Visconti v. City of Titusville
This text of 269 So. 2d 693 (Visconti v. City of Titusville) is published on Counsel Stack Legal Research, covering District Court of Appeal of Florida primary law. Counsel Stack provides free access to over 12 million legal documents including statutes, case law, regulations, and constitutions.
Opinion
This cause arises under Rule 4.6, F.A.R., 32 F.S.A., governing certified questions, which provides:
“When it shall appear to a judge of the lower court that there is involved in any cause pending before him questions or propositions of law that are determinative of the cause and are without controlling precedent in this state and that instruction from'the Court will facilitate the proper disposition of the cause, said judge, on his own motion or on motion of either party, may certify said question or proposition of law to the Court for instruction.”
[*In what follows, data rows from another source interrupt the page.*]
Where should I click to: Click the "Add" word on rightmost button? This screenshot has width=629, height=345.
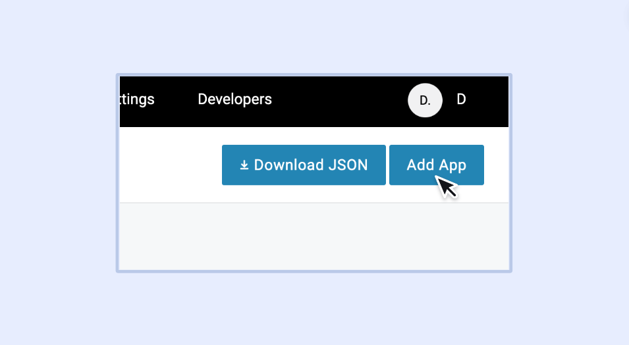[420, 165]
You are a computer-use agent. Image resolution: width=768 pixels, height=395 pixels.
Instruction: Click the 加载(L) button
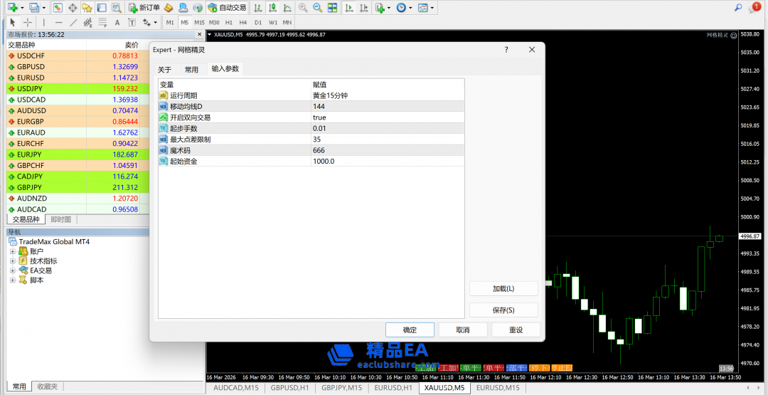[503, 289]
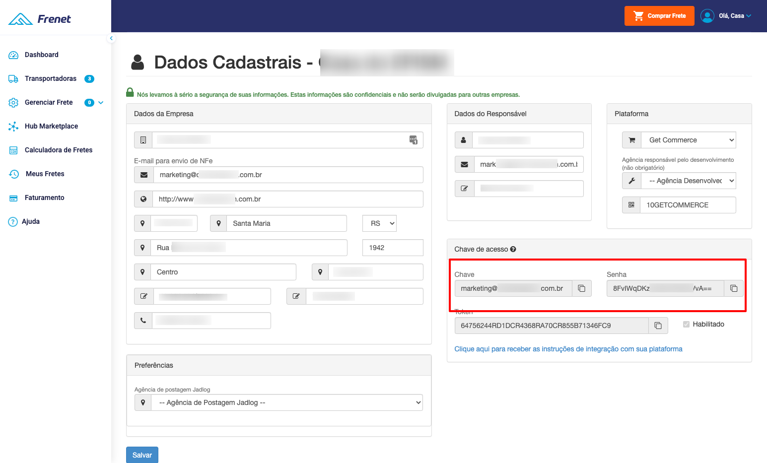Open the Agência de Postagem Jadlog dropdown
This screenshot has height=463, width=767.
point(286,402)
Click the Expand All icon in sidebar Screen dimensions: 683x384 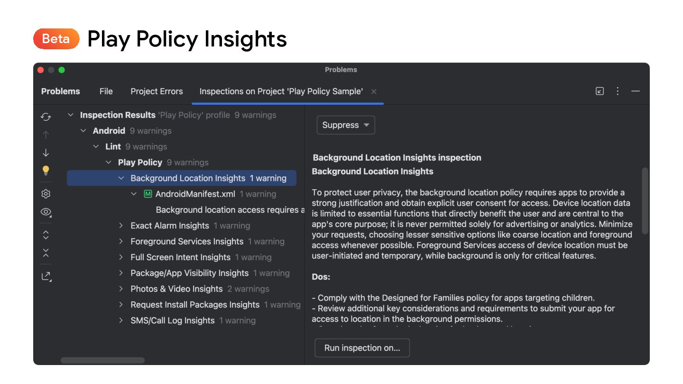[46, 235]
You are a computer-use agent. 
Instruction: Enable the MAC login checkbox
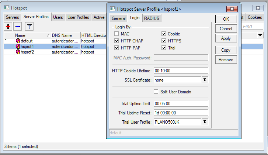117,34
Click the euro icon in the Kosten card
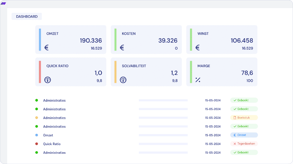293x164 pixels. click(122, 48)
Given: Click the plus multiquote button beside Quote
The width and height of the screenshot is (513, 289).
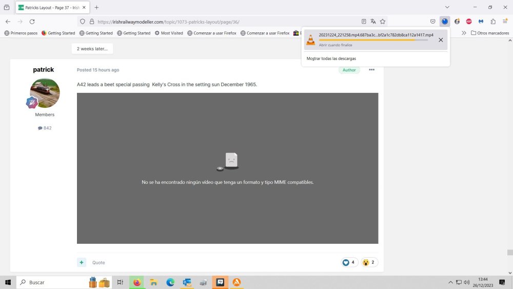Looking at the screenshot, I should click(x=82, y=262).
Pursuant to Rule 4.6 the following question has been certified to this Court:
“Is the period of limitations on an action against a city for trespass upon real property one (1) year under Section 95.24, F.S., [F.S.A.], or three (3) years under Section 95.11 (5) (b), F.S.?”1
[694]*694Based upon the rationale as set forth in Coleman v. City of St. Petersburg, Fla.1953, 62 So.2d 409, we conclude that the 12-month limitation period prescribed by Section 95.24 is the period of limitation on an action against the City for trespass upon real property. Cf. Parker v. City of Jacksonville, Fla.1955, 82 So.2d 131.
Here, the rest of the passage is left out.